• **WORK REQUIRED**: Exactly the lines from the one containing "Viewport: 665px width, 679px height." through the end of the listing must make up the answer, with no pictures included.

** Opening SOURCE RECORDS block **

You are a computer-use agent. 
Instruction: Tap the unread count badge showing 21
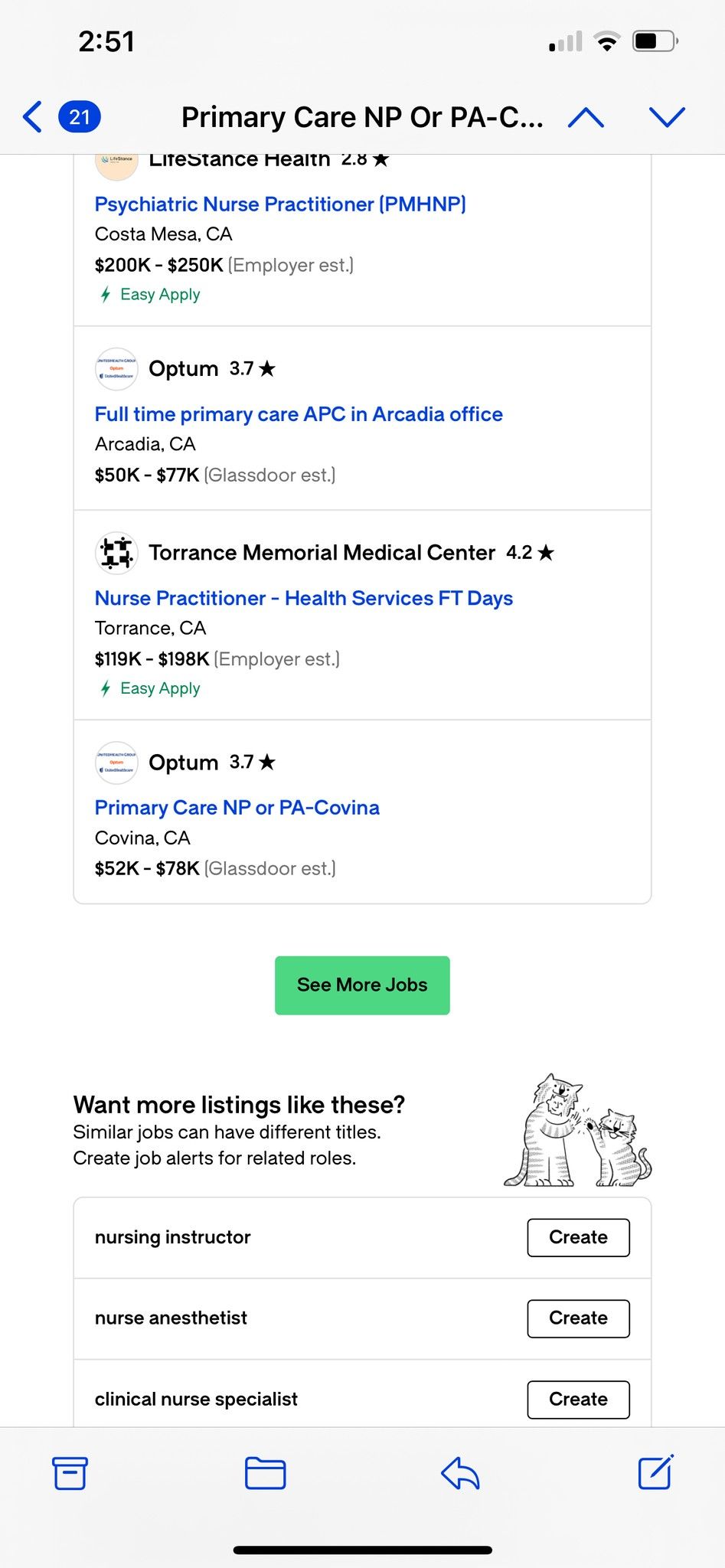pos(80,117)
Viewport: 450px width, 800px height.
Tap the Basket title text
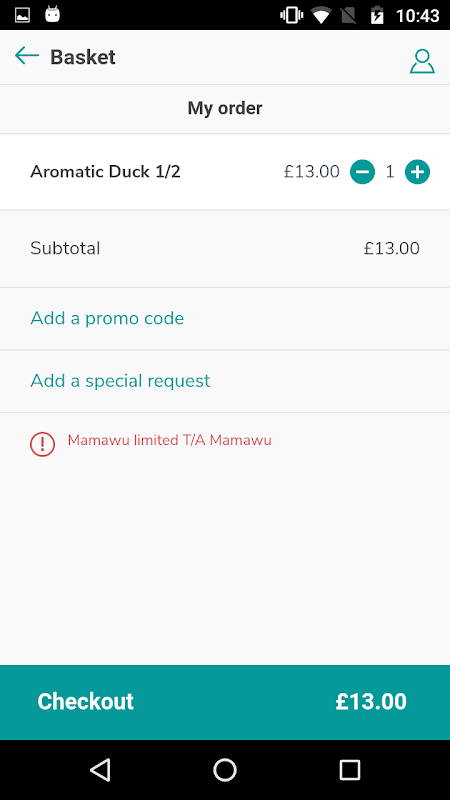tap(83, 57)
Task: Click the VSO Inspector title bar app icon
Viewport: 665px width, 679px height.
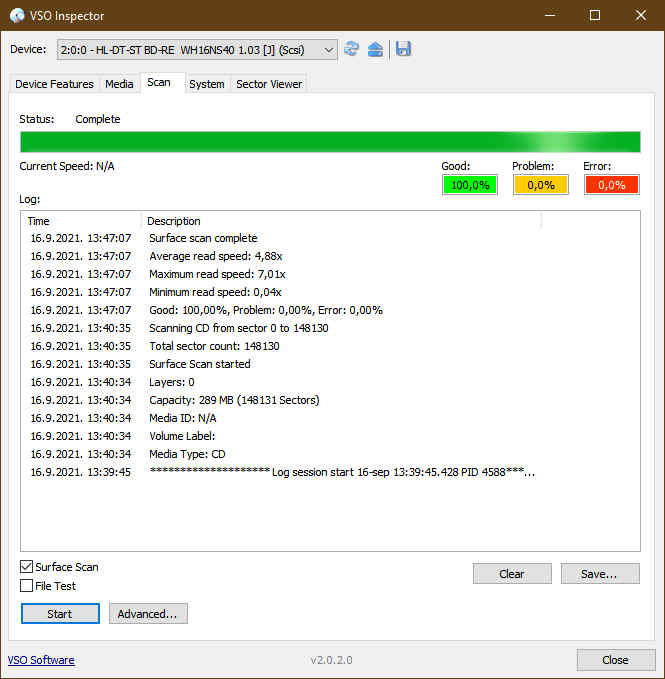Action: [x=17, y=16]
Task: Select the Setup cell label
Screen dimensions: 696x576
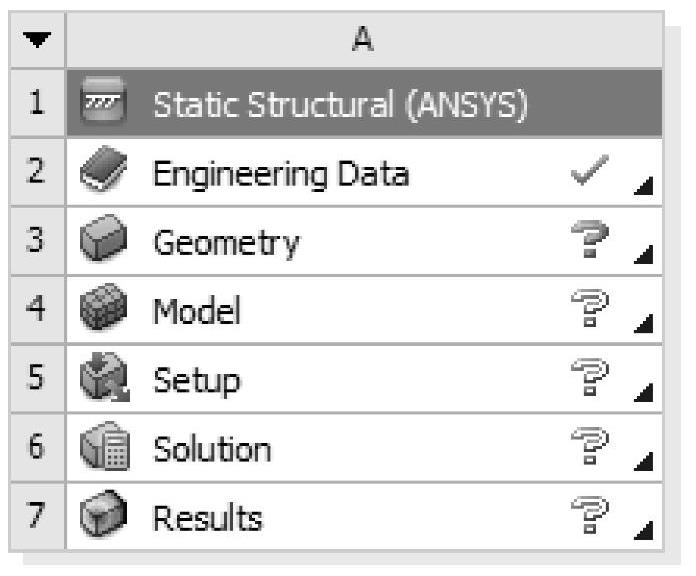Action: tap(196, 380)
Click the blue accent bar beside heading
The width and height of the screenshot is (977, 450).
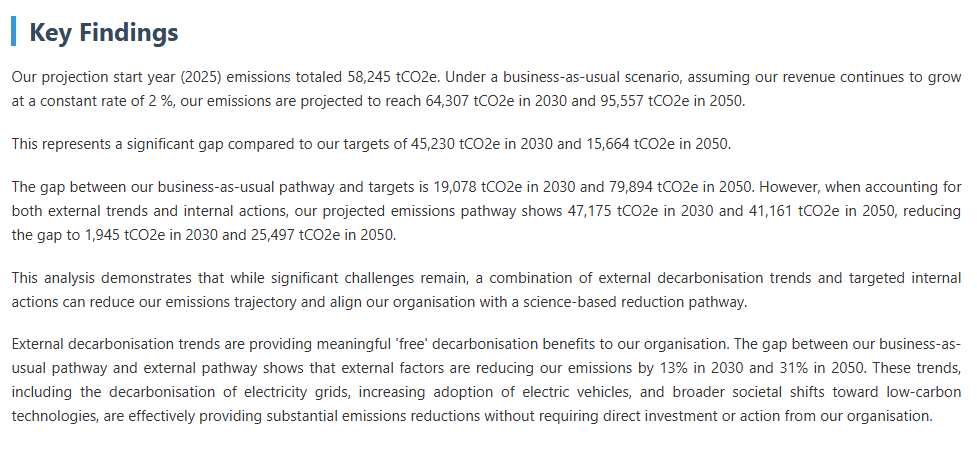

** Closing SOURCE RECORDS block **

• **ANSWER BELOW**:
Viewport: 665px width, 679px height.
Action: [x=17, y=16]
Task: Select the Setup cell label
Screen dimensions: 696x576
Action: tap(196, 380)
Click the blue accent bar beside heading
The width and height of the screenshot is (977, 450).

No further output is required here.